(Pixel coordinate grounding data)
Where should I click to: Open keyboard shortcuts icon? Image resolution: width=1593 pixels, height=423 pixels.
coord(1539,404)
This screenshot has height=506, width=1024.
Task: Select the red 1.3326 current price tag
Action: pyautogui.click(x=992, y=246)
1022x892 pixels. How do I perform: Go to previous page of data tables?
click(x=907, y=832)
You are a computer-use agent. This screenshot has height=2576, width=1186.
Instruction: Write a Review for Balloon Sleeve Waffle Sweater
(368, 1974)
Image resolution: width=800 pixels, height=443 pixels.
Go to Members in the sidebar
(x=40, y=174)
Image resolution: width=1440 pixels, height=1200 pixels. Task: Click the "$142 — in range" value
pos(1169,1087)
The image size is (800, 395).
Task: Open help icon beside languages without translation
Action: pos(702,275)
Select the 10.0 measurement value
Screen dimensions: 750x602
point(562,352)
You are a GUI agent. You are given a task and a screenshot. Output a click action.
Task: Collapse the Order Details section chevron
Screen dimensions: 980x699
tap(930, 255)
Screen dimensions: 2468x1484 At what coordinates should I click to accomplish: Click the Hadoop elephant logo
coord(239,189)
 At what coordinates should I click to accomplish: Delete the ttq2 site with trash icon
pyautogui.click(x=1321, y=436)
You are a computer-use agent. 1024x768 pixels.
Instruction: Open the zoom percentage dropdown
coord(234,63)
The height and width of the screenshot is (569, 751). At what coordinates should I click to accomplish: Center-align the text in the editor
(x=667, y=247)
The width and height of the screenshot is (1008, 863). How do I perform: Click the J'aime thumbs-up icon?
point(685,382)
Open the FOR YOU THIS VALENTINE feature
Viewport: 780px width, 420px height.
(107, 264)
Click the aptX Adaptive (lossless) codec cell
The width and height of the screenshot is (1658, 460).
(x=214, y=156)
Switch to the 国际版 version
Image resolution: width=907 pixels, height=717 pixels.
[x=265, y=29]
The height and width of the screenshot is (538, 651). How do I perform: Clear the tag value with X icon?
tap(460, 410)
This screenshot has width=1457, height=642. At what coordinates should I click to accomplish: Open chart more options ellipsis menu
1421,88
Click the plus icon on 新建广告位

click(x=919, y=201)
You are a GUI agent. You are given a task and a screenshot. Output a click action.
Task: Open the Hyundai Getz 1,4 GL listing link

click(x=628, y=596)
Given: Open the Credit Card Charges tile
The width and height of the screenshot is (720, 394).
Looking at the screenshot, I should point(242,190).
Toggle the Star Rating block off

- _Task requirements_: Produce an exact transcription of the lines from the one containing "At what coordinates should I click to accomplish: Delete" through the end of the records, both included, and no other lines.

- _Output below_:
 At what coordinates should I click to accomplish: Delete the ttq2 site with trash icon
pyautogui.click(x=1321, y=436)
You are a computer-use agent. 1024x768 pixels.
Instruction: Open the zoom percentage dropdown
coord(234,63)
The height and width of the screenshot is (569, 751). At what coordinates should I click to accomplish: Center-align the text in the editor
(x=667, y=247)
The width and height of the screenshot is (1008, 863). How do I perform: Click the J'aime thumbs-up icon?
point(685,382)
Open the FOR YOU THIS VALENTINE feature
Viewport: 780px width, 420px height.
(107, 264)
Click the aptX Adaptive (lossless) codec cell
The width and height of the screenshot is (1658, 460).
(x=214, y=156)
Switch to the 国际版 version
Image resolution: width=907 pixels, height=717 pixels.
[x=265, y=29]
The height and width of the screenshot is (538, 651). How do I perform: Clear the tag value with X icon?
tap(460, 410)
This screenshot has width=1457, height=642. At what coordinates should I click to accomplish: Open chart more options ellipsis menu
1421,88
Click the plus icon on 新建广告位

click(x=919, y=201)
You are a GUI agent. You are given a task and a screenshot. Output a click action.
Task: Open the Hyundai Getz 1,4 GL listing link

click(x=628, y=596)
Given: Open the Credit Card Charges tile
The width and height of the screenshot is (720, 394).
Looking at the screenshot, I should point(242,190).
Toggle the Star Rating block off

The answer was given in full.